During this process, every chromosome we got from our mothers lines up with every chromosome we got from our fathers and the two swap segments. Before this swapping can occur, the DNA in the chromosomes must be deliberately broken. The regions that are swapped are "homologous" -- they're found in the same place along the chromosome and contain the same genes; although the particular DNA sequence of each gene may be slightly different.

Homologous recombination is more challenging for males because most of the X chromosome has nothing to pair with. In fact, only a very tiny portion of the already tiny Y chromosome has any homology with the X. This region is called the pseudoautosomal region (PAR), and it's critical for making sure that X and Y find their way into different sperm cells.
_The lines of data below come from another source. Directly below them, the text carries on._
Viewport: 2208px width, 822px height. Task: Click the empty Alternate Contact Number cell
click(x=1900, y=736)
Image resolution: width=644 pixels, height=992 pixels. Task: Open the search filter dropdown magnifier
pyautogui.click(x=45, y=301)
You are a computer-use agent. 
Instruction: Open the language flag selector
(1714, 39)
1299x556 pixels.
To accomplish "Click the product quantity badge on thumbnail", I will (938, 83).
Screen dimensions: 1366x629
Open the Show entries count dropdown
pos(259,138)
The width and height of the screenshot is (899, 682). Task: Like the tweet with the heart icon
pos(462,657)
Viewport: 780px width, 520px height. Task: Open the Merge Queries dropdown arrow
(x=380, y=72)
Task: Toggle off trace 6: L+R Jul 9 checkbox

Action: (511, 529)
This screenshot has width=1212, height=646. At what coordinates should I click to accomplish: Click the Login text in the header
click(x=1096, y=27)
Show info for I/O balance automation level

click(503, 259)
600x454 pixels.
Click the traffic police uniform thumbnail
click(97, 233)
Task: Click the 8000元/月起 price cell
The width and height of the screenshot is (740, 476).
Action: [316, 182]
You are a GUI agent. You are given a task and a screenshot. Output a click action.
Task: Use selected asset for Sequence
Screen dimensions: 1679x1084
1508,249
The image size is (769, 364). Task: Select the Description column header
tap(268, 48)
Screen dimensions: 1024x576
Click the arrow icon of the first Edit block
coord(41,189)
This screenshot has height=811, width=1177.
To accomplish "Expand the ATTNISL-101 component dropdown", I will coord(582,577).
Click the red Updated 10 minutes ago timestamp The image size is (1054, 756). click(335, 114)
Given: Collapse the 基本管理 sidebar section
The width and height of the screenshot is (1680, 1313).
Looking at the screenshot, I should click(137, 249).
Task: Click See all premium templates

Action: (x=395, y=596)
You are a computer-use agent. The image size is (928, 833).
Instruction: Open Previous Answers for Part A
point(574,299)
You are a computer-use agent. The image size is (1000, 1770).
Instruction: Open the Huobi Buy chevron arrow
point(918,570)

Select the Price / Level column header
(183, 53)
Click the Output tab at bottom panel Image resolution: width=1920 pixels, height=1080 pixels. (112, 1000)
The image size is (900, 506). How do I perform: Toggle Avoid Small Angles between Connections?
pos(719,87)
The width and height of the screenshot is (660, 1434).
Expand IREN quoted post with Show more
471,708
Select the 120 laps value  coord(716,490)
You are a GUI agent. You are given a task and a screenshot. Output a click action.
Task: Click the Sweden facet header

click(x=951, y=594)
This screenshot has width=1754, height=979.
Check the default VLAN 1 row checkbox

Scientists have known for a long time that the PAR undergoes breaking and swapping of segments at a level that far outpaces what one would expect, given its size. The key to proper pairing of X and Y, they discovered, is a repeated sequence of DNA in the PAR that attracts several double-strand break-related proteins to this region. These protein clusters change the architecture of the chromosome in this region in such a way that the PAR becomes, as the authors put it, "the hottest area of double-strand break formation in the male mouse genome."

These protein clusters were key to understanding how the PAR DNA is tethered as short loops to the linear axis that is the structural backbone of the chromosome. Though the X chromosome also has this same repeated DNA sequence, the two X chromosomes in female meiosis typically do not recombine at this region. Why not? The SKI scientists show that it is because pairing between other regions of the X tends to happen first and directly opposes breakage at the PAR.

This strategy of recruiting more than one's expected share of DNA-breaking proteins may not be limited to the PAR region. Small chromosomes in budding yeast resort to a similar tactic.